Collected data entries
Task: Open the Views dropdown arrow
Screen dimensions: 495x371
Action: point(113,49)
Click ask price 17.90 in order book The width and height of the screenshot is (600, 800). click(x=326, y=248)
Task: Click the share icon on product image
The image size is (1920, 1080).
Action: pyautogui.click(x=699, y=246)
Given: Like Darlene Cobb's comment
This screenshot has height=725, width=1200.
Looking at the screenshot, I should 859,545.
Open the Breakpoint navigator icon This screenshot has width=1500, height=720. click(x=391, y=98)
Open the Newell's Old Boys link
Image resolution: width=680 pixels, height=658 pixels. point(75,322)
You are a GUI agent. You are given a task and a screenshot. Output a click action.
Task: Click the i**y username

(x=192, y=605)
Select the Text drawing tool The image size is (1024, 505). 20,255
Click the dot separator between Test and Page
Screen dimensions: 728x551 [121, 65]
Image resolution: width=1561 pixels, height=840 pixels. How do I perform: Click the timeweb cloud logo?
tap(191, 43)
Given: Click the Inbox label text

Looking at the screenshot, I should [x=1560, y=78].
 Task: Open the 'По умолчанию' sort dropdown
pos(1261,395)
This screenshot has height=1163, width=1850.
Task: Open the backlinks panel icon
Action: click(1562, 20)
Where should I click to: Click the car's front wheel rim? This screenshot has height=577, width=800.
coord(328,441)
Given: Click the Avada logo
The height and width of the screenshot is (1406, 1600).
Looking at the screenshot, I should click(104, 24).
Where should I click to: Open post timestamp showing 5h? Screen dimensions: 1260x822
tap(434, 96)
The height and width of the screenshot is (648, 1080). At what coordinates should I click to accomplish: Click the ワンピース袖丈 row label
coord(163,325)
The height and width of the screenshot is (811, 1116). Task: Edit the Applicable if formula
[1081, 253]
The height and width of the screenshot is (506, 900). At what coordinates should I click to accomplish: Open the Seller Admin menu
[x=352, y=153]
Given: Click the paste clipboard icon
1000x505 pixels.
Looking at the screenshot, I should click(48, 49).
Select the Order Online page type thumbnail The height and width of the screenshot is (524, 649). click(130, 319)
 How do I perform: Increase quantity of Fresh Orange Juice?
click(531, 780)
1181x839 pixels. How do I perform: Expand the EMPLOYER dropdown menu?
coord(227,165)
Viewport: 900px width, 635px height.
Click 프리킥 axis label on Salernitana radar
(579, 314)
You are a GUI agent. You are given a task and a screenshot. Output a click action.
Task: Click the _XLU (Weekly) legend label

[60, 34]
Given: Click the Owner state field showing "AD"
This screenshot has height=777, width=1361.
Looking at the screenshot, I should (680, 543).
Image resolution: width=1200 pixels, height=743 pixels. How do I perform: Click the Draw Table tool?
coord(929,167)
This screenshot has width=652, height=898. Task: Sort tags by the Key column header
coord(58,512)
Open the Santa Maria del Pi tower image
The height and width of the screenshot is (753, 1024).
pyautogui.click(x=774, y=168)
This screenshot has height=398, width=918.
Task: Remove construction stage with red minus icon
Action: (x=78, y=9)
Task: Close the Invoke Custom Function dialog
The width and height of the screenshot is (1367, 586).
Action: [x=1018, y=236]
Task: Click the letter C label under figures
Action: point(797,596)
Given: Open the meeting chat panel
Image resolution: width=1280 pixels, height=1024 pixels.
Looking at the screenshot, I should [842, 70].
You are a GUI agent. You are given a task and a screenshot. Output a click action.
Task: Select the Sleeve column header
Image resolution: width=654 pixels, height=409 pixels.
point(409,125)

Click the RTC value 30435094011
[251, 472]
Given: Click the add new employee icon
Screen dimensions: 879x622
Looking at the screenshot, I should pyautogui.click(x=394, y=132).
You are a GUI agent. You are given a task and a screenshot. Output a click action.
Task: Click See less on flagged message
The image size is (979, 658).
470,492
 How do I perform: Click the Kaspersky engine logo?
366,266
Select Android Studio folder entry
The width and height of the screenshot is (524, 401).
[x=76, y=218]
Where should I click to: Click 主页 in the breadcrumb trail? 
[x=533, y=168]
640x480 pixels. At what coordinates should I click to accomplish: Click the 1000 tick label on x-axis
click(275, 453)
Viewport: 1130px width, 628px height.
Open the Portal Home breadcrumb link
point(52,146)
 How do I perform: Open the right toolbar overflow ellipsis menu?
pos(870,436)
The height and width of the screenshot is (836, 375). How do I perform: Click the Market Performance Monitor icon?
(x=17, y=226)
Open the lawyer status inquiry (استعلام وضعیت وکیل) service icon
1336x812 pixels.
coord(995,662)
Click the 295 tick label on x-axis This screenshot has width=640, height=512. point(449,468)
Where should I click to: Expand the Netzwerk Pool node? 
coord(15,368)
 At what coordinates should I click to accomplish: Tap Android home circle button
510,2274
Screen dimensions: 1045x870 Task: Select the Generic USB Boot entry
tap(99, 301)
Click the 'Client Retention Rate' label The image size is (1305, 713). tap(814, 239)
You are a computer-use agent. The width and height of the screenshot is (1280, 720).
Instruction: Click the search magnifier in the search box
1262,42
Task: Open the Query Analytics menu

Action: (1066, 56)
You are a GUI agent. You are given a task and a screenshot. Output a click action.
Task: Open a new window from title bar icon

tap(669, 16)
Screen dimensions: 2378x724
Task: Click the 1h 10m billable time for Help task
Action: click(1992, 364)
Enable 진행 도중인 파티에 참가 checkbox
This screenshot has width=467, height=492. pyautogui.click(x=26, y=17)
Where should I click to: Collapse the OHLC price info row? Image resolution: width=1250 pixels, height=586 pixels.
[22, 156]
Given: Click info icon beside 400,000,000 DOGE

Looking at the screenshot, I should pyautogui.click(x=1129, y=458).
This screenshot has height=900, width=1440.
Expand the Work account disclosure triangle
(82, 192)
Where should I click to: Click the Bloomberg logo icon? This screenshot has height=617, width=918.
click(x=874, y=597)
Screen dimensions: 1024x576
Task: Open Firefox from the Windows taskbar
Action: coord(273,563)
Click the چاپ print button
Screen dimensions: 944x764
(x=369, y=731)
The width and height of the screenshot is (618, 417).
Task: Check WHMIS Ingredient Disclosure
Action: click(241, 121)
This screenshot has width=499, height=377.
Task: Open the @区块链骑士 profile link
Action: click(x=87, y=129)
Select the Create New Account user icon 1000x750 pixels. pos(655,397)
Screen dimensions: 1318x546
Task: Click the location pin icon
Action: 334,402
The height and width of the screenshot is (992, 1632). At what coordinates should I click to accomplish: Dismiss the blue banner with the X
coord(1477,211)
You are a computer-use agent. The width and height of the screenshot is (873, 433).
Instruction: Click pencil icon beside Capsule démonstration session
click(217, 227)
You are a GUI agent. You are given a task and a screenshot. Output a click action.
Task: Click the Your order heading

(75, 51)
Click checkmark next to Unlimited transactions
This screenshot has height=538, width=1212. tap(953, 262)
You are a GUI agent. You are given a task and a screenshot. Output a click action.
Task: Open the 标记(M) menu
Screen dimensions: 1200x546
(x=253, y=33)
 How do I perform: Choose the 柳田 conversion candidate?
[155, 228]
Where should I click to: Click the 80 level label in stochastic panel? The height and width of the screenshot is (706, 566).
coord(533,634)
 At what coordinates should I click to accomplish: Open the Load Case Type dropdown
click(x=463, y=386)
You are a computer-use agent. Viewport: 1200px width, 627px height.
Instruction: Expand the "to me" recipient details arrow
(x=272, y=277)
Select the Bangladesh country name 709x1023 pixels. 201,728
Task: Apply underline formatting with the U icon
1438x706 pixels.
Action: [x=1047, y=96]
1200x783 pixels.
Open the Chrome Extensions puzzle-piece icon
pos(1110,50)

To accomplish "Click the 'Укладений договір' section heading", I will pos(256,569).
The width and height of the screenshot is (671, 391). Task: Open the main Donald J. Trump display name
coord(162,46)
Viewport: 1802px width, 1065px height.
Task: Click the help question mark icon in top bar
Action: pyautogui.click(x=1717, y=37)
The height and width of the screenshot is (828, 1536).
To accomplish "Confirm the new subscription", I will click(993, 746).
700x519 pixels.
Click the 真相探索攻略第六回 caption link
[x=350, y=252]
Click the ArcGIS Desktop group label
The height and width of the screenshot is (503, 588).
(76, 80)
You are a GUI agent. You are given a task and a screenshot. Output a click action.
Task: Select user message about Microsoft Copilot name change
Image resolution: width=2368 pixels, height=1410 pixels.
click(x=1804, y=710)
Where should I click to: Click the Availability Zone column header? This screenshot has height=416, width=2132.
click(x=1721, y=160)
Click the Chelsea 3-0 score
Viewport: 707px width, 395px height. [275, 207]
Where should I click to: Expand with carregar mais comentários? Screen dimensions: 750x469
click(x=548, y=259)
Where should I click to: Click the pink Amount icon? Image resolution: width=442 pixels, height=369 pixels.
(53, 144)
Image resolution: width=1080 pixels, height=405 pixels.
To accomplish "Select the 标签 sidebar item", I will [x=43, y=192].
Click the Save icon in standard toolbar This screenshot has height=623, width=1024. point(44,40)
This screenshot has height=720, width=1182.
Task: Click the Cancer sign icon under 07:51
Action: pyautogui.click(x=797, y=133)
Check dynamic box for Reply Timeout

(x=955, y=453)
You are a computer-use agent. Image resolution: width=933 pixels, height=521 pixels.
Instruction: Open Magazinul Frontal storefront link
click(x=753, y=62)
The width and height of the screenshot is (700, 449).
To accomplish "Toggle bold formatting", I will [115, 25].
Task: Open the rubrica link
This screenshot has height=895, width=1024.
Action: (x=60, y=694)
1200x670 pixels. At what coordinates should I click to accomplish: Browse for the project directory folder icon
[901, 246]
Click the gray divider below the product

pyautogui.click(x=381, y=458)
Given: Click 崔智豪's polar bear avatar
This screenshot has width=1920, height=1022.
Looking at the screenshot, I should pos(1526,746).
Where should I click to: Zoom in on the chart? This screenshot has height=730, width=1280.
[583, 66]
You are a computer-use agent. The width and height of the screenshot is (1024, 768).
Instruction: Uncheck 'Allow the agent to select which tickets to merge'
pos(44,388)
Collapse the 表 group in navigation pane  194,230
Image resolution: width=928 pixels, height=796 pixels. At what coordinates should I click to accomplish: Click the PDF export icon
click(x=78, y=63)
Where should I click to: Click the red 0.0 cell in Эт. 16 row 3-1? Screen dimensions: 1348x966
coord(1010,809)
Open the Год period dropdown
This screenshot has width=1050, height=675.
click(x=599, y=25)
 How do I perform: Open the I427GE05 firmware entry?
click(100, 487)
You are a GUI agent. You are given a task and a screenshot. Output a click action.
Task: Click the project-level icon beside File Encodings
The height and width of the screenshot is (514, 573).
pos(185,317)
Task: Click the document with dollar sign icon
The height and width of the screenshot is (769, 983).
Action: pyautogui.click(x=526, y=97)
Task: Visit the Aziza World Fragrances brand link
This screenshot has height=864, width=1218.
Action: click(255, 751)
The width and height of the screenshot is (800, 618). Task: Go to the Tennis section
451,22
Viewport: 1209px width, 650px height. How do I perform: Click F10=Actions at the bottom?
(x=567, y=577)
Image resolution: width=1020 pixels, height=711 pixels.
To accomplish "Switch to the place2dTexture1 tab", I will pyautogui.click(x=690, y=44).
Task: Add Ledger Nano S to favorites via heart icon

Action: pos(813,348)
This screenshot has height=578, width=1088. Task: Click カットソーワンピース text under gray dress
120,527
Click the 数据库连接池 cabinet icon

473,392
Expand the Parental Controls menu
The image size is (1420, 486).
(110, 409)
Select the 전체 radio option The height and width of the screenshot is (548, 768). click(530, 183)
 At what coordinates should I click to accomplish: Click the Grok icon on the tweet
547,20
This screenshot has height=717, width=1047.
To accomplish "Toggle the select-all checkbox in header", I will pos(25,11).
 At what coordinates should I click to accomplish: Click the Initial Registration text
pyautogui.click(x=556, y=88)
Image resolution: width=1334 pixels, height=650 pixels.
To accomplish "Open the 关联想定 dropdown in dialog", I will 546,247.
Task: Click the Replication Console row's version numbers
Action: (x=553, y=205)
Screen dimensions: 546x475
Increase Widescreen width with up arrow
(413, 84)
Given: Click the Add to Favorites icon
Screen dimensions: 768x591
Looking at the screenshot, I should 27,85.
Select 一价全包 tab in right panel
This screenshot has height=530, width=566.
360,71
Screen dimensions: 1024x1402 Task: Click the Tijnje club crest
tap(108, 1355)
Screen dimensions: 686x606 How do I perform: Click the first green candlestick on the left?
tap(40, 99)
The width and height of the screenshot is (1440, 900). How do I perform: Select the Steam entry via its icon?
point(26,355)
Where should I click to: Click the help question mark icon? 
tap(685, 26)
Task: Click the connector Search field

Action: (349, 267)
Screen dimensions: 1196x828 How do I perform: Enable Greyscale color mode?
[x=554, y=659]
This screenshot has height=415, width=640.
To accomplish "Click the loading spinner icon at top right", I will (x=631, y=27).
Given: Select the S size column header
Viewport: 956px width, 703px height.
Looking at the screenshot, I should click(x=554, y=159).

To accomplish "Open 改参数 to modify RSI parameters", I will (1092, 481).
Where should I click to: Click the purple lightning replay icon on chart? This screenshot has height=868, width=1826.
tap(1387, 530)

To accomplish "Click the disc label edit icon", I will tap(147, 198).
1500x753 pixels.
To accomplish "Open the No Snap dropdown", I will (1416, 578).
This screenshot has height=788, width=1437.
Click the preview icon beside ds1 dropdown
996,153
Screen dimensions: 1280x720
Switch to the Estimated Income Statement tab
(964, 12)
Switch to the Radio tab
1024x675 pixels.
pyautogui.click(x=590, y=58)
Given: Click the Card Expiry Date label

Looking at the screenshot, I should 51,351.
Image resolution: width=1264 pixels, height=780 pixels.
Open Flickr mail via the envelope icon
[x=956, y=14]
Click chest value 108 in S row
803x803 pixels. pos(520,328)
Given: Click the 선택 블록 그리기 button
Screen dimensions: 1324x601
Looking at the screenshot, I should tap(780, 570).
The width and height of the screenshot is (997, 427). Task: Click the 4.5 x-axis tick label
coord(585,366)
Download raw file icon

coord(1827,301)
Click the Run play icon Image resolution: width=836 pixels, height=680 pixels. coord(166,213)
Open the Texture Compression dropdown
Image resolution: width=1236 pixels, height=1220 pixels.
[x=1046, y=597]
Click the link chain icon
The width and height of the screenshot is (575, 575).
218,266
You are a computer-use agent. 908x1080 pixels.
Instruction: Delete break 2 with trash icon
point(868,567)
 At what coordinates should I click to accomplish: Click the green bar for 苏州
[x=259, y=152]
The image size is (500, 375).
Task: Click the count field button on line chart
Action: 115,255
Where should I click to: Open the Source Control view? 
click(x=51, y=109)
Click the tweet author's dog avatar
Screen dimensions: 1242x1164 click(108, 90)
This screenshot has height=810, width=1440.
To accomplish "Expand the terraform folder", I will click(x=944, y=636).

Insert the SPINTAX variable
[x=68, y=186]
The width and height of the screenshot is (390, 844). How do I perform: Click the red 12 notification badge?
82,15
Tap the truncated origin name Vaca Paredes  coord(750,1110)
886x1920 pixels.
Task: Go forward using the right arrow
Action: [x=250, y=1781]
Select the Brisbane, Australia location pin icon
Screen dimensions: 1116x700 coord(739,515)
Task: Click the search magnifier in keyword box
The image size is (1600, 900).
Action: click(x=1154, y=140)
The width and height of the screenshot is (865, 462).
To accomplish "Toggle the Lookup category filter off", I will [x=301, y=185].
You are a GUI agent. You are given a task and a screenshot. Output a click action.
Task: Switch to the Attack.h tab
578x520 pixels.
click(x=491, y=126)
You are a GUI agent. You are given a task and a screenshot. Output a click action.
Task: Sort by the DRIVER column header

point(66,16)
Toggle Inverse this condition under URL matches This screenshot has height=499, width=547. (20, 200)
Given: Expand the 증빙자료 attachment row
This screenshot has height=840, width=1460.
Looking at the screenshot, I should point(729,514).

* **Task to carry out**: Show all lines from the data that contain "message".

* **Task solution**:
Task: Click See less on flagged message
Task: Select user message about Microsoft Copilot name change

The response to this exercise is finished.